The pipeline is a growing reconstruction process (called incremental SfM): it first computes an initial two-view reconstruction that is iteratively extended by adding new views.

1/ Fuse 2-View Matches into Tracks

It fuses all feature matches between image pairs into tracks. Each track represents a candidate point in space, visible from multiple cameras.
However, at this step of the pipeline, it still contains many outliers.

2/ Initial Image Pair

It chooses the best initial image pair.
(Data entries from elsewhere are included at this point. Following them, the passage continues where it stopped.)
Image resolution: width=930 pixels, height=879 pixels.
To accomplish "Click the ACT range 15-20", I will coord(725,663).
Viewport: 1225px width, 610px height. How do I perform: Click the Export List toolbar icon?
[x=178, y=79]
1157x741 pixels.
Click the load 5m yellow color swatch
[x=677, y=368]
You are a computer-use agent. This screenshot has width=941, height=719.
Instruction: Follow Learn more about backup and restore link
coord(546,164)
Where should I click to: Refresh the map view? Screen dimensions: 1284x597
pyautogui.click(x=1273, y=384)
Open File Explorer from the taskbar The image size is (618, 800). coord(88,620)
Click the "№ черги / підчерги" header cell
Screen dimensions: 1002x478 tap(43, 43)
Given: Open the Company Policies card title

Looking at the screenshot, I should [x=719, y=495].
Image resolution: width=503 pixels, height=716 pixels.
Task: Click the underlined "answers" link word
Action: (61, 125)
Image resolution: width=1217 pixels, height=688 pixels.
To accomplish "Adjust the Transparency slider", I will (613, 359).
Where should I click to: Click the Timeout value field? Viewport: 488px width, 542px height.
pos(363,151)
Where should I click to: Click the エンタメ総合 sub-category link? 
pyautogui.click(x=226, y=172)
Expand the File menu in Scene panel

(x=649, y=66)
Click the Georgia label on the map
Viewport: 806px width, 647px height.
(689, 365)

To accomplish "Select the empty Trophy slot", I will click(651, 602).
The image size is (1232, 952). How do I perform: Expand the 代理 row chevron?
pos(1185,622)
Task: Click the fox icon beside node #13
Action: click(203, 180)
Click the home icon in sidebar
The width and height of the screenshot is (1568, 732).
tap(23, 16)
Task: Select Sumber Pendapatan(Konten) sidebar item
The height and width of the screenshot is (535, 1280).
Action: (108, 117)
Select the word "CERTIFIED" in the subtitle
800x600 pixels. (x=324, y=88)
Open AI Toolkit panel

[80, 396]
This choice is critical for the quality of the final reconstruction.
It should indeed provide robust matches and contain reliable geometric information.
So, this image pair should maximize the number of matches and the repartition of the corresponding features in each image.
But at the same time, the angle between the cameras should also be large enough to provide reliable geometric information.

3/ Initial 2-View Geometry

It computes the fundamental matrix between the 2 images selected and consider that the first one is the origin of the coordinate system.

4/ Triangulate

Now with the pose of the 2 first cameras, it triangulates the corresponding 2D features into 3D points.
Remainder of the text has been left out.